**Selected text**.

## BEGIN

Tuesday, July 14, 2020


Hi All,
Here's another "Gypsy Fortune Teller" for Halloween.

She is 18 inches tall, all cloth, and a "stump" doll (no legs).
I used "deer suede" fabric for the head and hands.

When making the costume for these Gypsy dolls, finding the right fabrics (in scale) can be a challenge. I find my local "Goodwill" thrift store has a lot of possibilities for unusual fabrics. There is only one fabric store (JoAnns), and a handful of quilt shops in my town, which is fine for the basics, but not great for finding everything I need. On this doll, the orange print skirt was a woman's jacket, and the magenta & black print chiffon turban was a lady's shirt -- both found at the thrift store.

The face is needle-sculpted, then colored with pastel chalks, colored pencils, acrylic paint, and marking pens.

The fingernails are made of drinking straws. I cut them down to size, paint them, and glue them on the fingers. After they are glued on, I give them a few coats of clear gel medium (both on top and underneath) to seal the paint and get all the edges glued down.

The "crystal ball" is an iridescent plastic Christmas ornament I sprayed with some silver glitter.

She might get a shawl to wear around her shoulders. I have an old red crochet sweater with fringe on the ends (thrift store!) that might work.

Here are some works-in-progress photos, showing how I put the doll together. (Sorry, not a lot of photos.)

Whenever I am working on one of these "old-lady gypsy" dolls, I always think of Maria Ouspenskaya.

## END

**Short problem 1**. Condense the paragraph of the doll post that begins "When making the costume" into a short bulleted list, keeping its main facts.

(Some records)
## BEGIN

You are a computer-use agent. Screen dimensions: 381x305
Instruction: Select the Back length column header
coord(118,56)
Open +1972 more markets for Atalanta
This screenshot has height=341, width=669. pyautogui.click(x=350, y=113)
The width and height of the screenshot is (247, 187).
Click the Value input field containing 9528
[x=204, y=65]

## END

**Short problem 2**. Reproduce the rows from the line containing "The width and" through the end of the rows, word for word.

**Complete response 1**.
- Finding fabrics in the right scale for these Gypsy doll costumes can be hard.
- The local Goodwill thrift store offers many unusual fabrics.
- The town has only one fabric store (JoAnns) and a few quilt shops, which cover the basics but not everything needed.
- On this doll, the orange print skirt came from a woman's jacket, and the magenta and black print chiffon turban came from a lady's shirt. Both were found at the thrift store.

**Complete response 2**.
The width and height of the screenshot is (247, 187).
Click the Value input field containing 9528
[x=204, y=65]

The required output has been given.